### [EXERCISE 1]
Update the records, everything from their first line down to the line containing "point(744,271)", with "Force I/O window" changed to "Properties window" and nothing else altered. Leave the pictures out of your answer.

### [EXTRACT TO READ]
━━━━━━━━━━

Signet Press in Kolkata (previously Calcutta), West Bengal, India, is a publishing house established by Dilip Kumar Gupta (popularly known as D. K.) in 1943. Located at the famous book arcade of College Street in front of Sanskrit College. The famed film-director Satyajit Ray worked as a visual designer in this publishing house at the onset of his career and many of the books don the covers designed by him. The press has published many renowned books like Jawaharlal Nehru's Discovery of India, Bibhutibhushan Bandopadhyay's Pather Panchali and Chander Pahar, Jibanananda Das's Rupasi Bangla and Banalata Sen, Saat-ti taarar timir etc.By the end of the 70s though, D. K had fallen sick and soon followed by his death, The Signet Publishing house closed. It was revived back later after its purchase by the Ananda Publishers, thus giving the old historic publishing house a new pulse. Many of the classic signet publications are now once again available to the common readers, Be it the Samar Sen's Poem, Sukumar Roy's works or Sudhindranath Dutta's Sangbarta and Bishnu Dey's Naam rekhechi Komol Gandhar.

Significance in the history of Bengali publication 

The significance of Signet Press' arrival in College street, can be rightly found in the lines of Shankha Ghosh , from his book 'Boiyer Ghor". He writes:

"Then came the store of Signet press. That is, it came to College Street. Even in the forties, many books were published from Signet, with its infallible mark of elegance, its selection and printing. But with the opening of its new store on Bankim Chatterjee Street, we no longer had to wander from place to place looking for books of poetry, be it Jibanananda Das or Sudhindranath Dutta. Dilip Kumar Gupta's diligent work on the neatness of printing (everyone knows him as DK), Satyajit Ray's excellent taste of aesthetics illustrating its covers, and the writings of modern poets - all these combined to create a dream world for all of us.

━━━━━━━━━━

### [MATERIAL SHOWN]
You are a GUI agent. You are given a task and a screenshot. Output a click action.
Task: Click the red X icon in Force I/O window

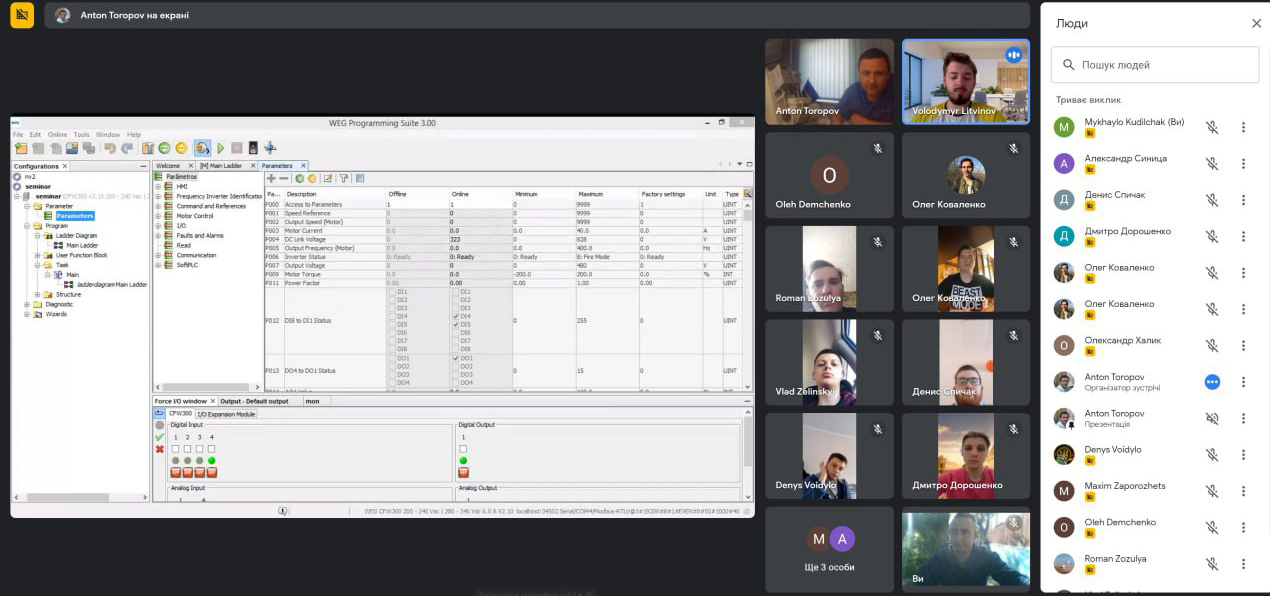(x=160, y=449)
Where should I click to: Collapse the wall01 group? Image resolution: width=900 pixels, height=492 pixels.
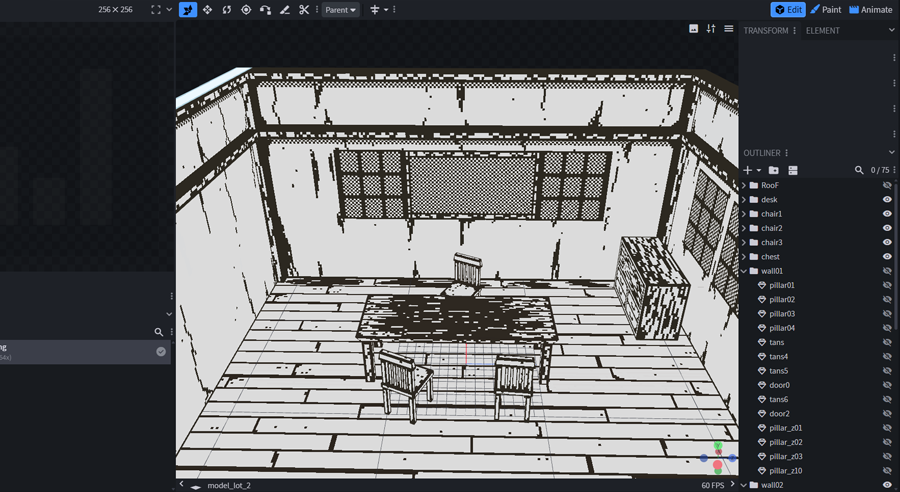point(744,271)
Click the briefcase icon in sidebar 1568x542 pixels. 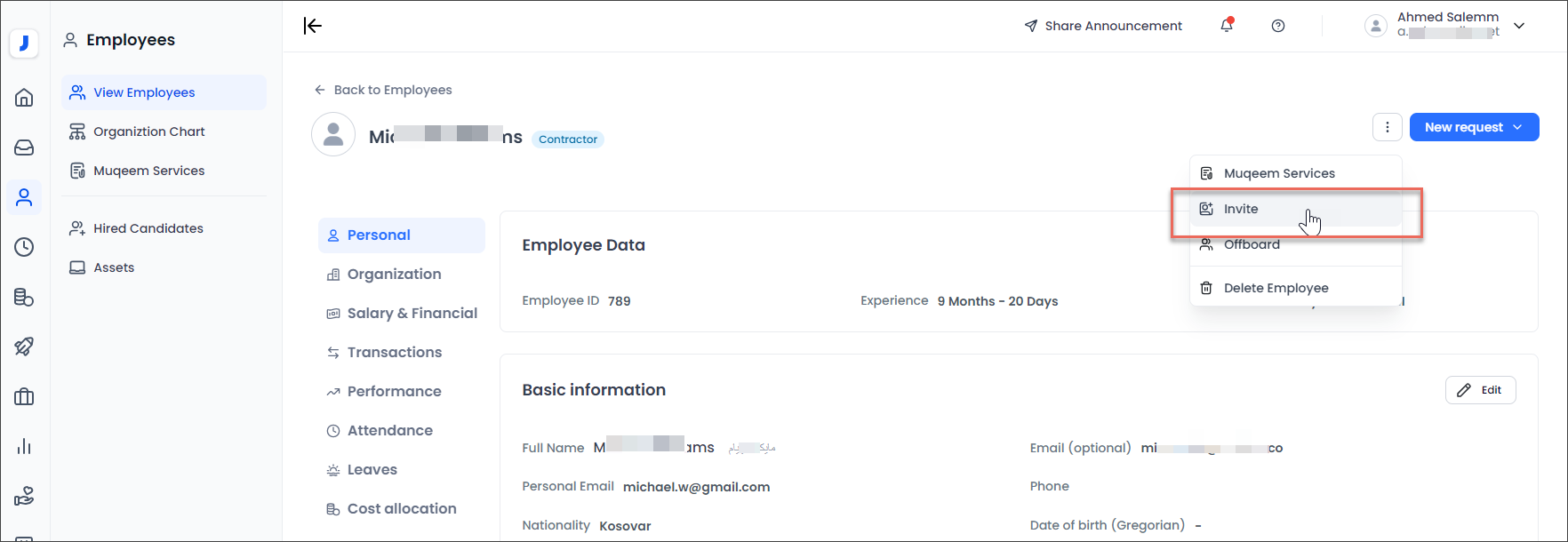coord(24,396)
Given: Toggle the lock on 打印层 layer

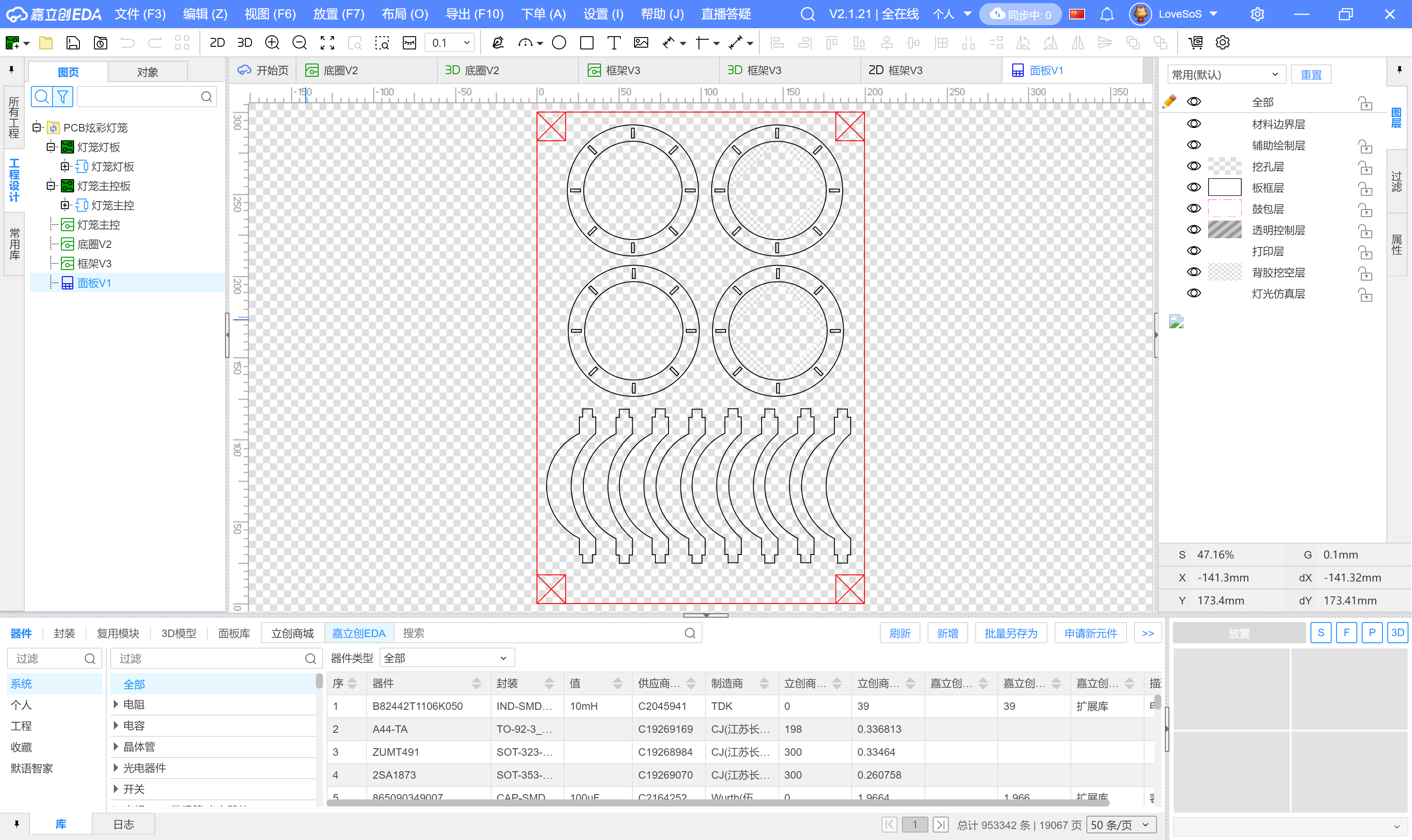Looking at the screenshot, I should [x=1365, y=252].
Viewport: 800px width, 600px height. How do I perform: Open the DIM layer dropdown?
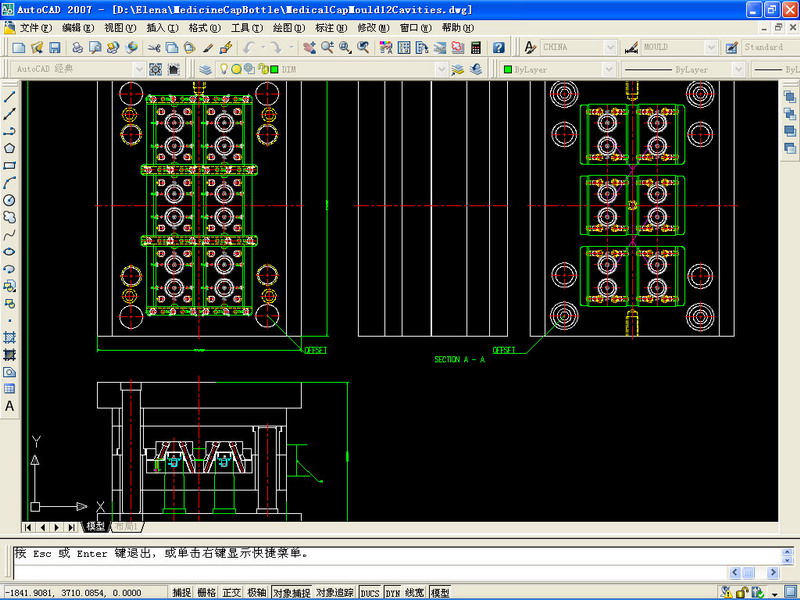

━━━━━━━━━━

### [EXERCISE 2]
According to the piece on Signet Press, which publisher purchased and revived the press after it closed?

### [TASK RESPONSE 1]
You are a GUI agent. You are given a task and a screenshot. Output a click action.
Task: Click the red X icon in Properties window

(x=160, y=449)
Where should I click to: Collapse the wall01 group? Image resolution: width=900 pixels, height=492 pixels.
point(744,271)

### [TASK RESPONSE 2]
Ananda Publishers